Sunday, December 8, 2013

Choose Peace

I get into tizzies a lot. Though the general population may not be aware of it all the time, my brain is a non-stop carousel of ideas/thoughts rising and falling to the rhythm of my life. I hate uncertainty; I love making plans.  I hate not knowing the “right” thing to do; I love having a clear answer to the questions in my life. While some people see transitional phases in their life as exciting and exhilarating, I find myself scrambling to get back into some semblance of a routine before I go crazy.


Matthew 11:28-30

The above passage was our camp theme verse a few years ago when I was camp director with Calvary, and ever since then the Lord has been working on my heart to show me that I do not find my rest in Him. I do not choose to enter into His peace. Especially in the past few weeks, I have really been convicted about resting in the Lord during these periods of uncertainty (that left to their own devices with have me curled up into a ball of anxiety).

There are a lot of moving parts to my life right now, a lot of uncertainty. But I think the Lord has me here on purpose. He wants to CHOOSE to enter into His peace. Not the “peace” that comes from knowing my plans for the future or having clear cut answers, but the peace that I willingly enter into even in the midst of uncertainty. The peace that only the Lord can give, because He is the only thing that is certain. In Him alone I will find lasting rest.
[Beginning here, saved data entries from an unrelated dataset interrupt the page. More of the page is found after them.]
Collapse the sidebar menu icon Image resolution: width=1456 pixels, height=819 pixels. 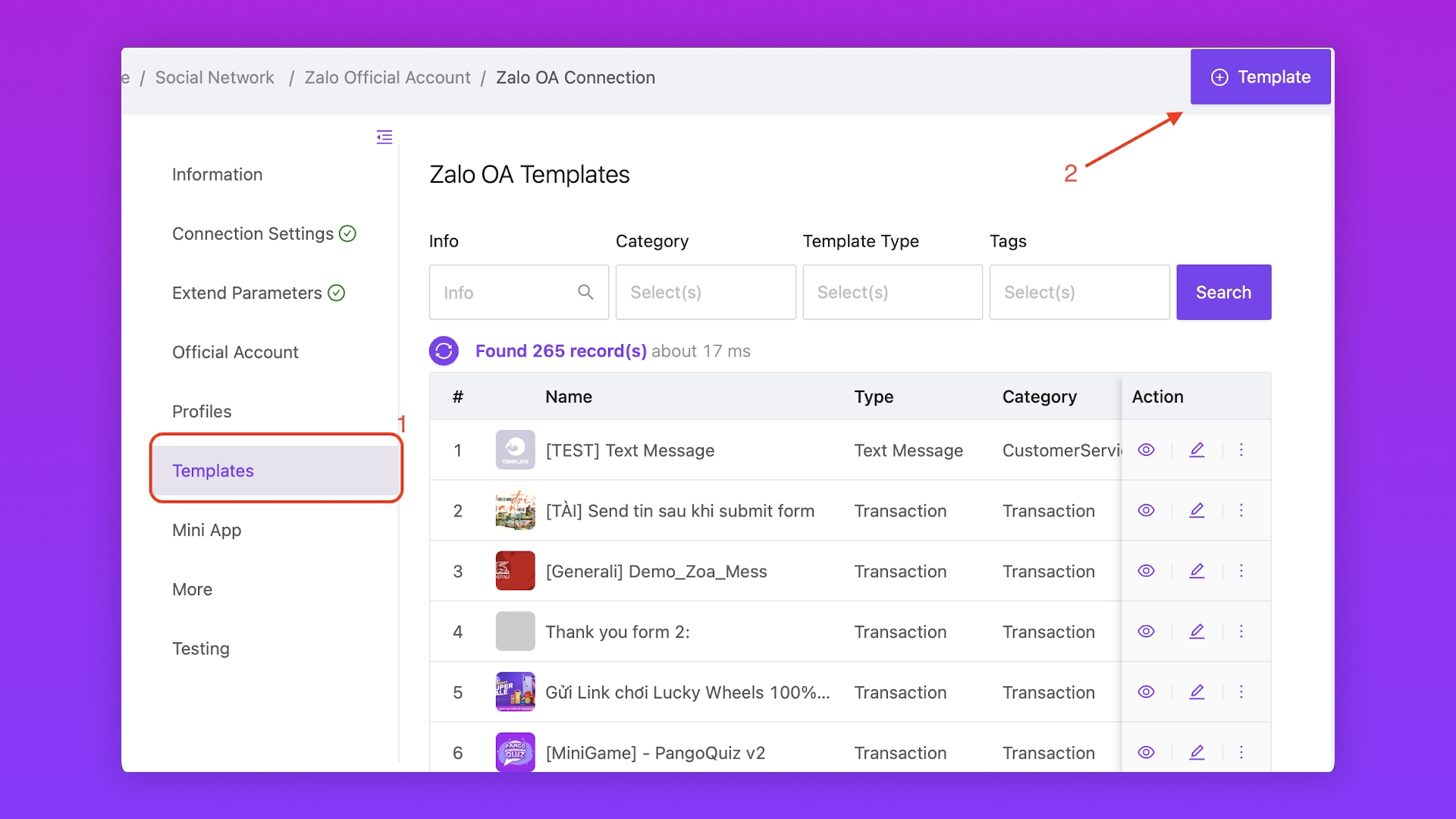tap(384, 137)
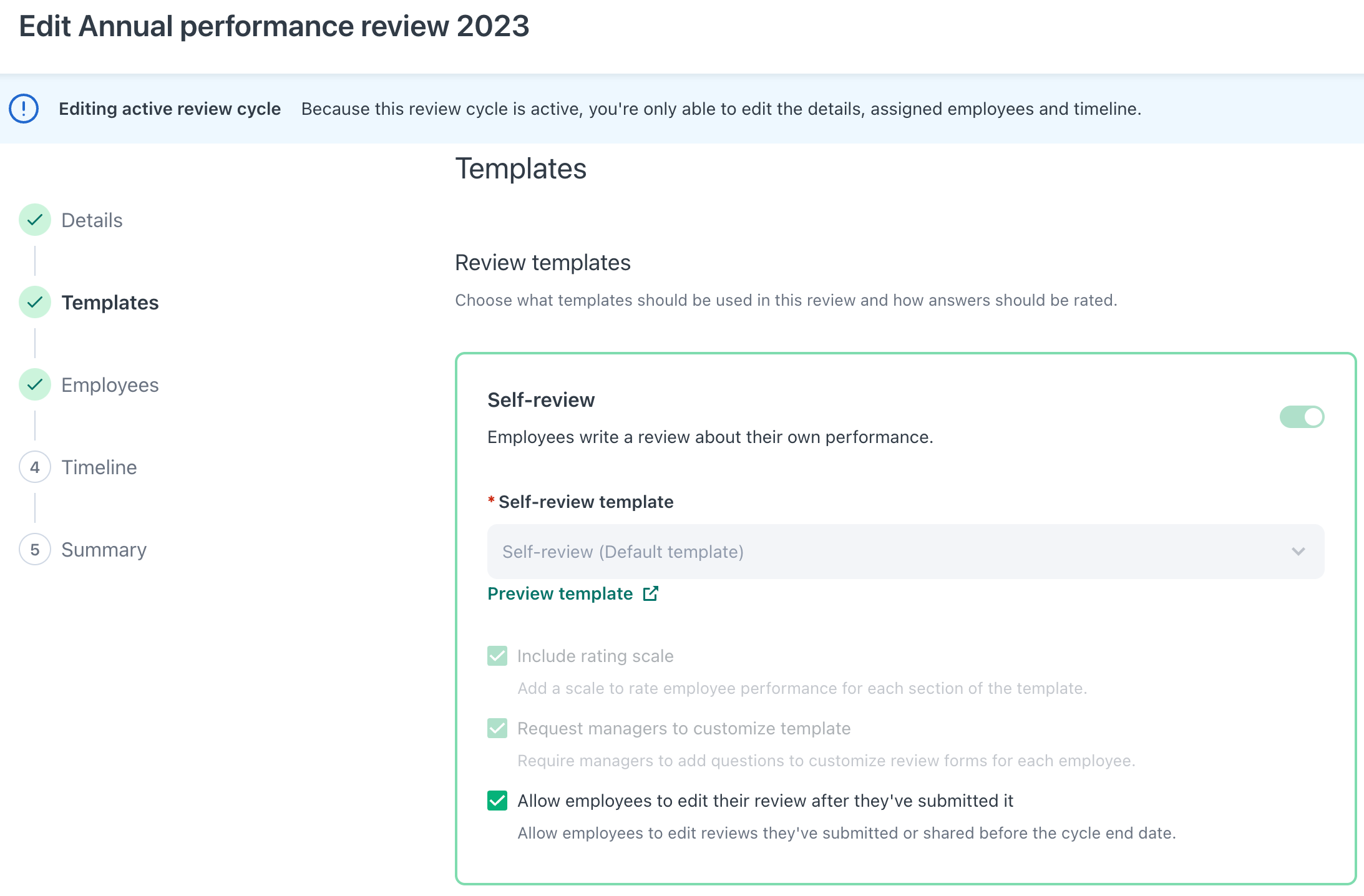Click the Self-review (Default template) field
The width and height of the screenshot is (1364, 896).
pos(905,552)
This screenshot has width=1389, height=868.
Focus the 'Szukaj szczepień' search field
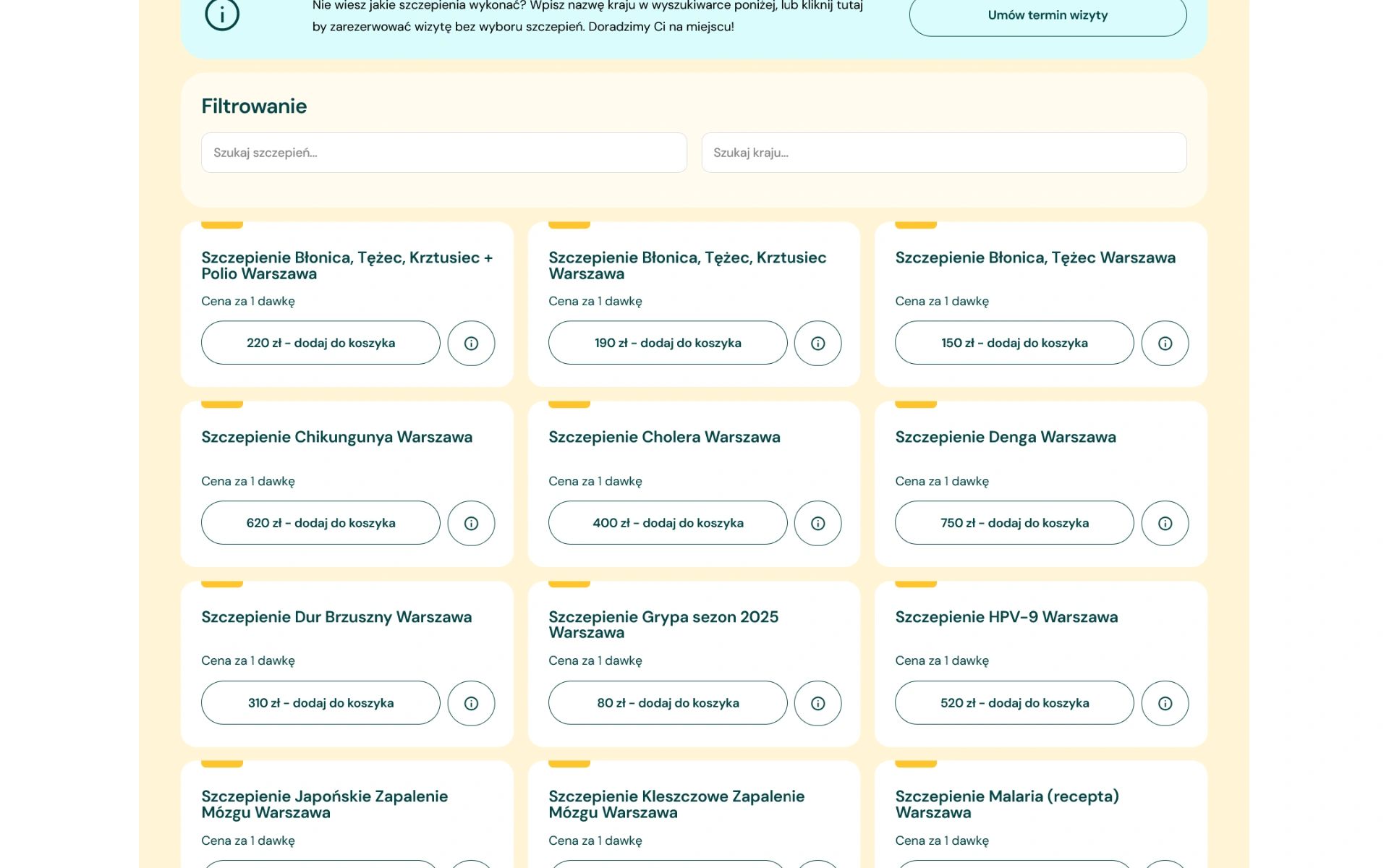click(x=443, y=153)
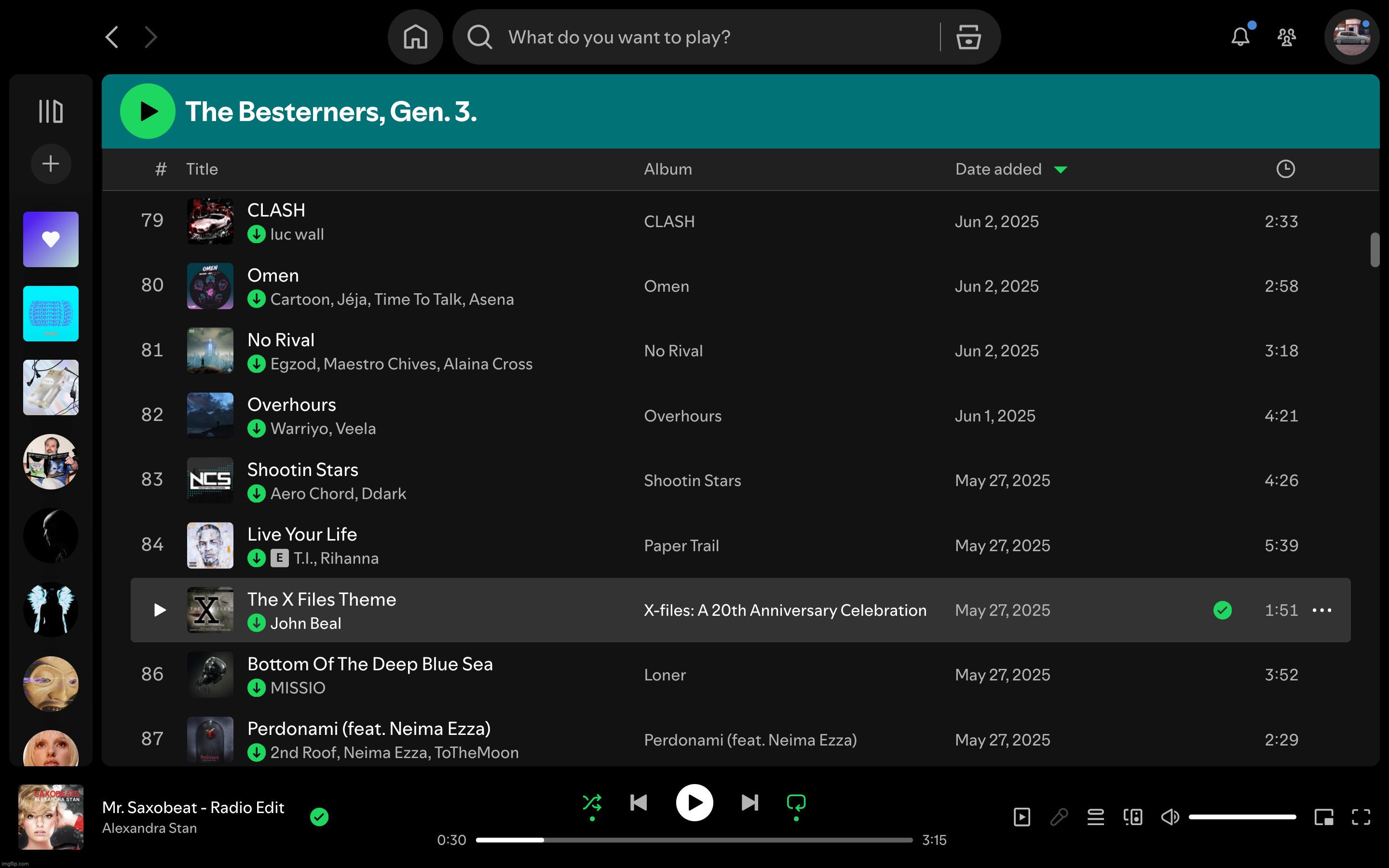Open the play queue icon
The image size is (1389, 868).
coord(1096,817)
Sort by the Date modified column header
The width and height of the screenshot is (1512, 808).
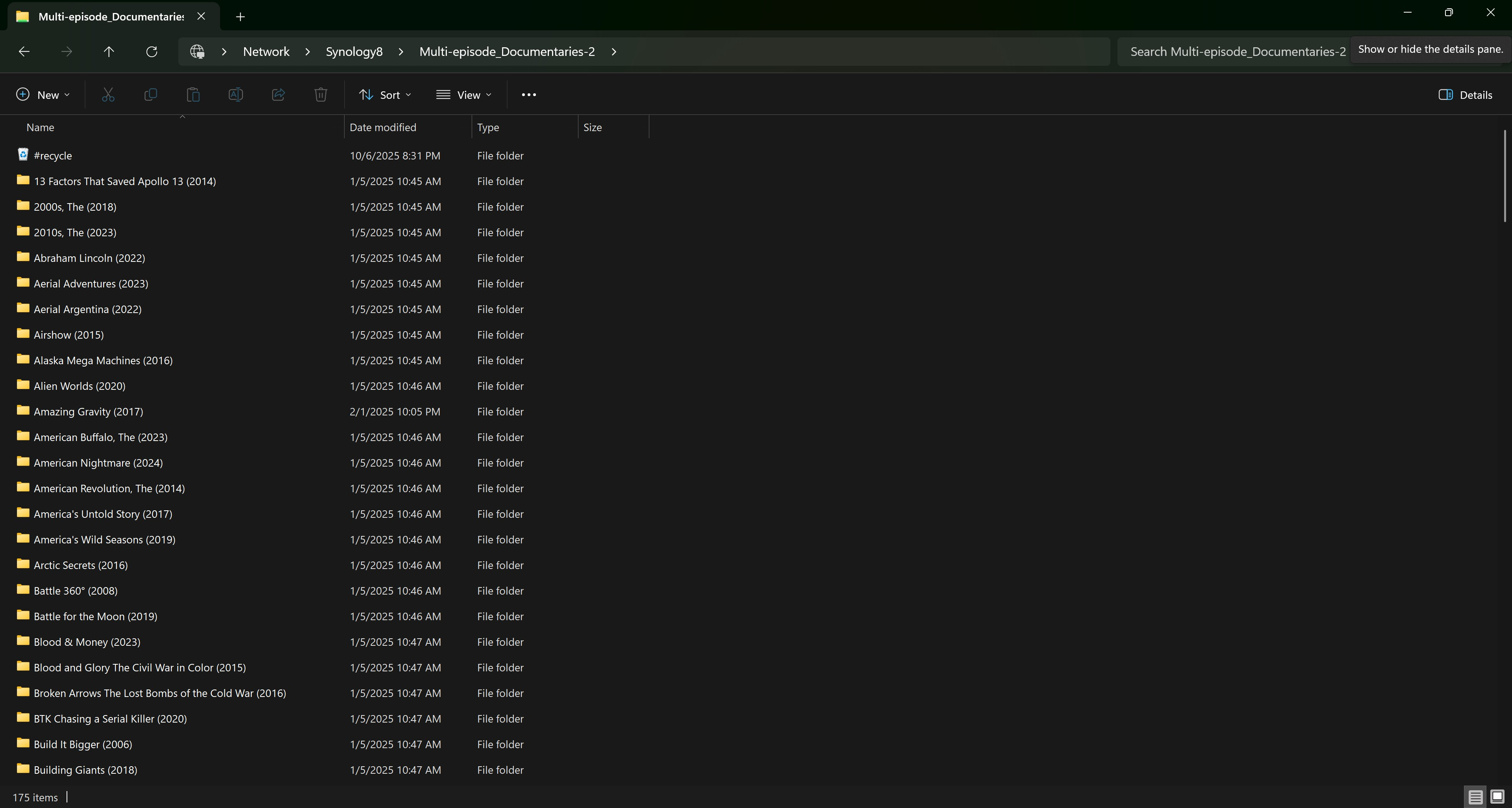[x=383, y=127]
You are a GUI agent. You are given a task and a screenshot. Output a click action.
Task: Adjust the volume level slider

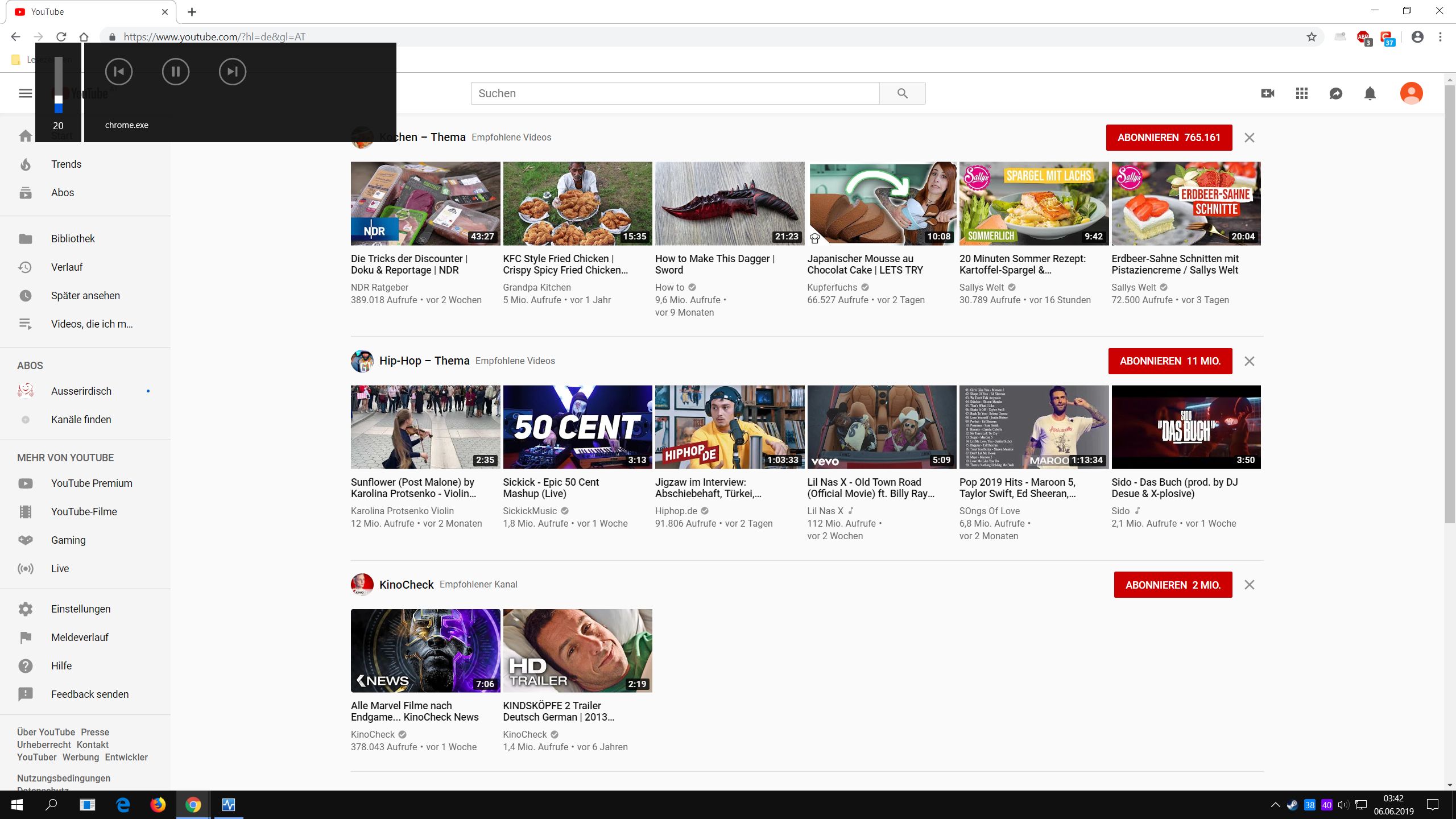59,100
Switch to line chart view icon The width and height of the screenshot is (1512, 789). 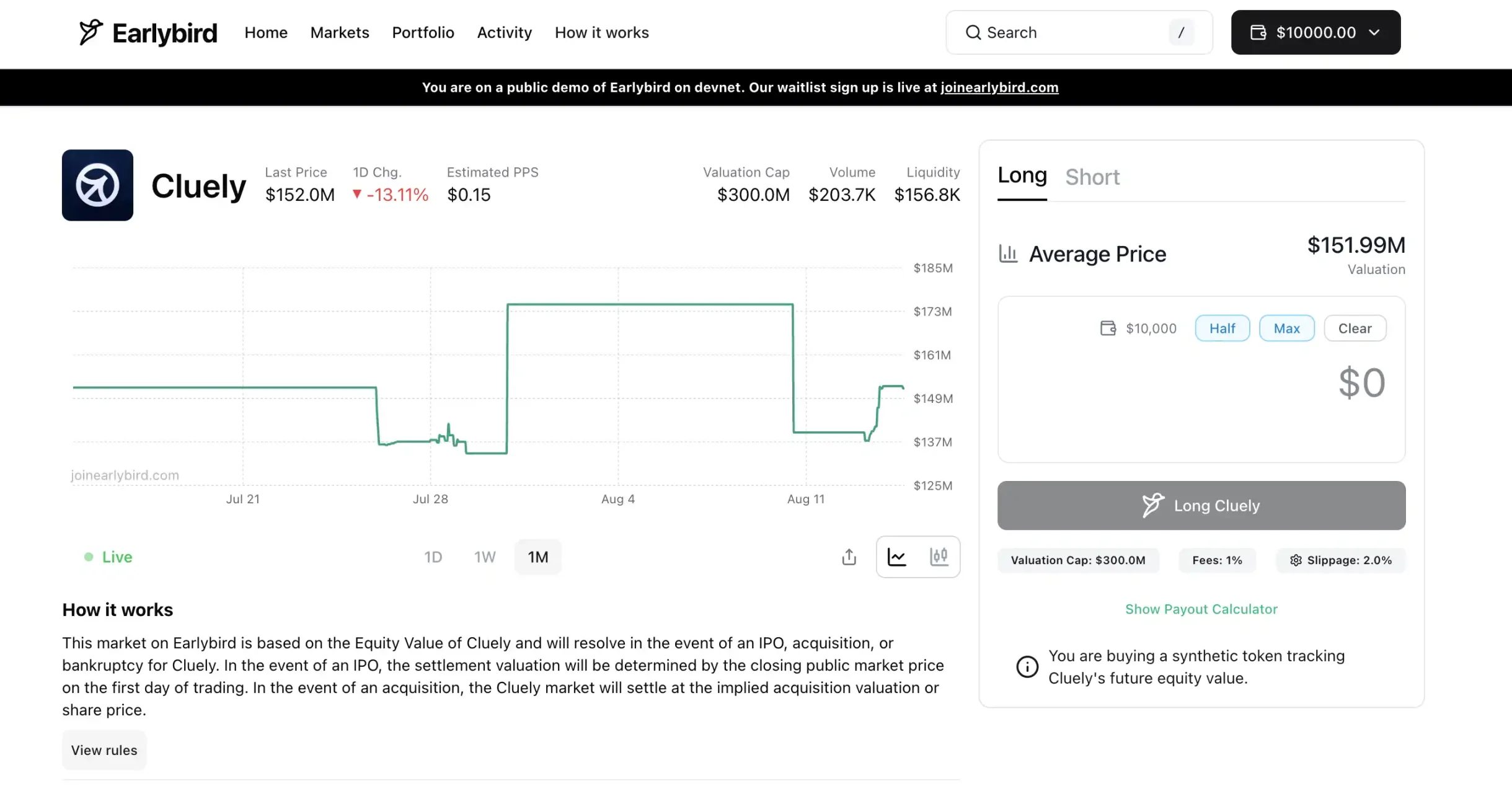tap(897, 557)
Thank you Lord for the blessing of uncertainty; help it to draw me closer to you. Give me the strength to choose Your peace instead of chasing after temporary things of this world. Remind me that my perspective is limited and yours is infinite. Make my desire be for you first and foremost. With eyes focused on You, even when my world is spinning there is a clear direction for my life. You. I love you, thank you for loving me through my lack of faith. I want to choose to enter into your peace and rest. Amen.